Nachrichten Oktober 2009


GERICHTSURTEIL: Geert Wilders darf nach Großbritannien einreisen

London. TM/VK/NOS. 14. Oktober 2009.

Wie ein Gericht in London gestern urteilte, war das Einreiseverbot, welches die britische Regierung dem niederländischen Rechtspopulisten Geert Wilders (PVV) im Februar diesen Jahres ausgesprochen hatte (NiederlandeNet berichtete), nicht rechtens. Wilders war damals durch Lord Melcolm Pearson offiziell eingeladen, seinen anti-Koran-Film Fitna (NiederlandeNet berichtete) im britischen Oberhaus vorzuführen. Durch einen Brief ließ die Regierung seinerzeit wissen, dass Wilders in England nicht willkommen ist – er sei eine Bedrohung für „die Harmonie in der Gesellschaft und damit die öffentliche Ordnung“. Der Abgeordnete Wilders beschloss daraufhin, trotzdem ins Flugzeug zu steigen und nach London zu fliegen, wo er von den britischen Behörden schließlich mit der nächsten Maschine zurück in die Niederlande geschickt wurde.

Der Vorfall am Flughafen Heathrow verursachte weltweites Aufsehen und rief Verfechter der freien Meinungsäußerung auf den Plan. Darunter war auch die konservative britische Birkenhead Society, die für Wilders schließlich Berufung einlegte und zwei Anwälte finanzierte. Als jetzt der Urteilsspruch im Verfahren AO/22868 („Mr Geert Wilders vs the Secretary of State“) gesprochen wurde, konnte Wilders selbst – wie auch bei den restlichen Verhandlungen – nicht anwesend sein: Er selbst darf ja nicht nach Großbritannien einreisen. So konnte er auch nicht direkt erfahren, dass der zuständige Richter ihm gestern Recht gegeben hat. Seine Einreise im Februar hätte ihm nicht geweigert werden dürfen. Öffentlich sprach Wilders nach der Urteilsverkündung von „fantastischen Neuigkeiten“, die er aus London vernommen hat. Auch der niederländische Außenminister Maxime Verhagen (CDA) zeigt sich nach dem Richterspruch zufrieden und wies noch einmal darauf hin, dass das Kabinett Wilders seinerzeit den Rat gab, gerichtlich gegen das Einreiseverbot vorzugehen. Die britische Regierung reagierte hingegen enttäuscht über ihre Niederlage. Sie ist noch immer der Meinung, dass die Anwesenheit Wilders zu Spannungen zwischen verschiedenen Bevölkerungsgruppen in Großbritannien führen könne.

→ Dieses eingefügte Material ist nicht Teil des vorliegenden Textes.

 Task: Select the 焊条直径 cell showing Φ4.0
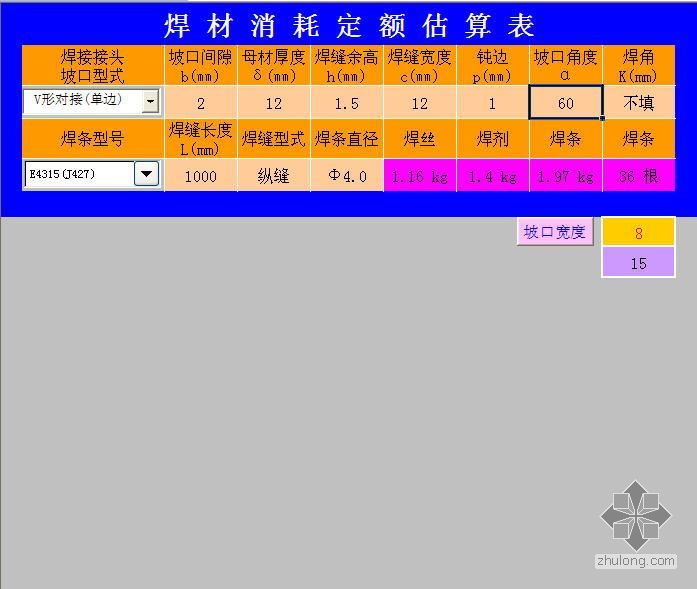point(347,176)
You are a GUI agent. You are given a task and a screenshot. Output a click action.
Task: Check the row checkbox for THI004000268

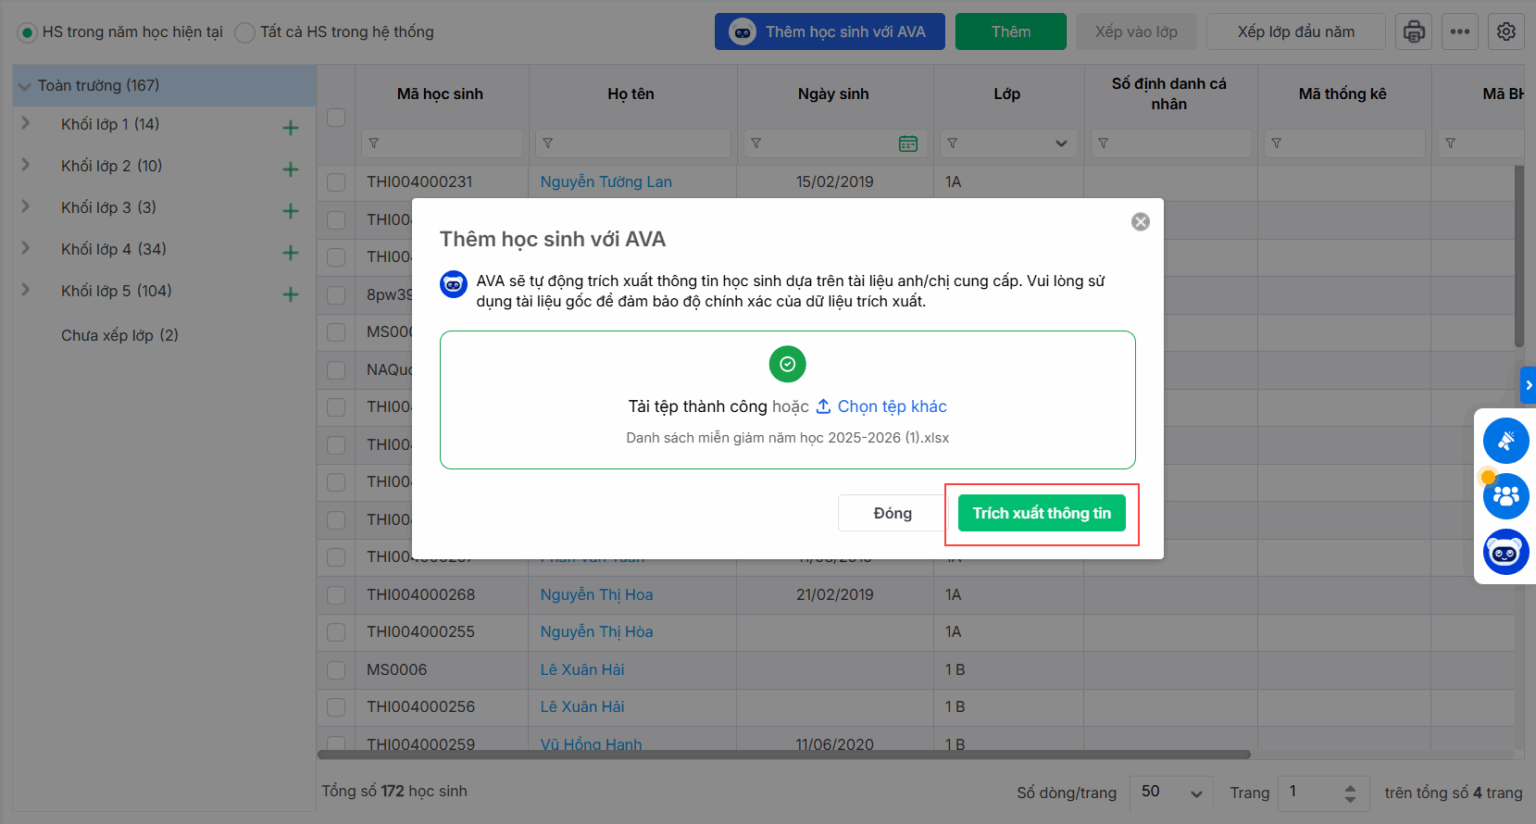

Nun, wo Geert Wilders höchstrichterlich Recht zugesprochen wurde, plant er bereits seinen nächsten Besuch in London. Nach Informationen des Fernsehsenders NOS möchte Wilders am Freitag nach Großbritannien reisen und mit Lord Melcolm Pearson im britischen Parlament Gespräche über eine mögliche Präsentation seines umstrittenen Films führen. Zudem plant Wilders, seinen Anwälten einen Besuch abzustatten und ihnen für den erfolgreichen Rechtsbeistand zu danken: „Ich hoffe und erwarte, dass ich in der Ankunftshalle jetzt wohl einfach durchlaufen kann.“, so Wilders auf Nachfrage nach den Erfolgsaussichten für die Reise am Freitag.